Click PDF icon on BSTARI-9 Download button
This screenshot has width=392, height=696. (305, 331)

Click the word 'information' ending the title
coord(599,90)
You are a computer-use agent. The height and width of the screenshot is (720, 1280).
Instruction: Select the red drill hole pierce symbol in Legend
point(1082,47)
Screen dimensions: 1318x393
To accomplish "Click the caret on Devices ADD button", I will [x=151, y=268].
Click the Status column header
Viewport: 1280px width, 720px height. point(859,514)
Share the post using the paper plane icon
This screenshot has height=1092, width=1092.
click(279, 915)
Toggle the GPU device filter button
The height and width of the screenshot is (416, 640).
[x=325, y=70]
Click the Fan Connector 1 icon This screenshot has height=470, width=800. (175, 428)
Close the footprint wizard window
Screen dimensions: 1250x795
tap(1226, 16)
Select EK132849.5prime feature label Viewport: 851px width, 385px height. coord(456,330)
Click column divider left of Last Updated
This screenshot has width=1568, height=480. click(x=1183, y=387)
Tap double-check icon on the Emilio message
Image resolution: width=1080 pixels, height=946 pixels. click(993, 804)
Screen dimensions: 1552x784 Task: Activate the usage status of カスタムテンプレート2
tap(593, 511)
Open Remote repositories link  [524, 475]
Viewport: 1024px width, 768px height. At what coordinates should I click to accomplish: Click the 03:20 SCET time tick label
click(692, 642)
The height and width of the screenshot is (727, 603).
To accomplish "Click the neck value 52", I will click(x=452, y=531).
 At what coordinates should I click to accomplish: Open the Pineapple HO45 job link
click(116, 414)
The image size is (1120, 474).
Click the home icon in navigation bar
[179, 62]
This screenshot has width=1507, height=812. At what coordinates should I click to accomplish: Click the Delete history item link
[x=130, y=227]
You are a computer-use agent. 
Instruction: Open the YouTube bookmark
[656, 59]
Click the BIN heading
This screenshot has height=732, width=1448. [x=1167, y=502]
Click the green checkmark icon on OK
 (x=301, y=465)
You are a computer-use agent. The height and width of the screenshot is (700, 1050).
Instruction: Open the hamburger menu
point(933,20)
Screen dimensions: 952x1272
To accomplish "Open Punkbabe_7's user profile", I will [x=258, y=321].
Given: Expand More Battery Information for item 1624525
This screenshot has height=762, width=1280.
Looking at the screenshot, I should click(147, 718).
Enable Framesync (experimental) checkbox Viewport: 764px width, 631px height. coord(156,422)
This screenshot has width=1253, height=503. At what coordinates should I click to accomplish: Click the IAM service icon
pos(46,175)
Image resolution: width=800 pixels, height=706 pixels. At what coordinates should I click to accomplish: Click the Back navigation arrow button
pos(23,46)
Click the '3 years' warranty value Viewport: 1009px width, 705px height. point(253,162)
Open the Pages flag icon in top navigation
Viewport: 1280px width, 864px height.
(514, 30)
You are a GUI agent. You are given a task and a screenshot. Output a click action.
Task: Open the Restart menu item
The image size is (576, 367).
....
◆ **YOUR GOAL**: Read the entries and select each line where the word "computer" is found.

◆ **SOLUTION TO THIS TASK**:
You are a computer-use agent. The height and width of the screenshot is (720, 1280).
You are a computer-use agent. 
You are a computer-use agent. The height and width of the screenshot is (700, 1050).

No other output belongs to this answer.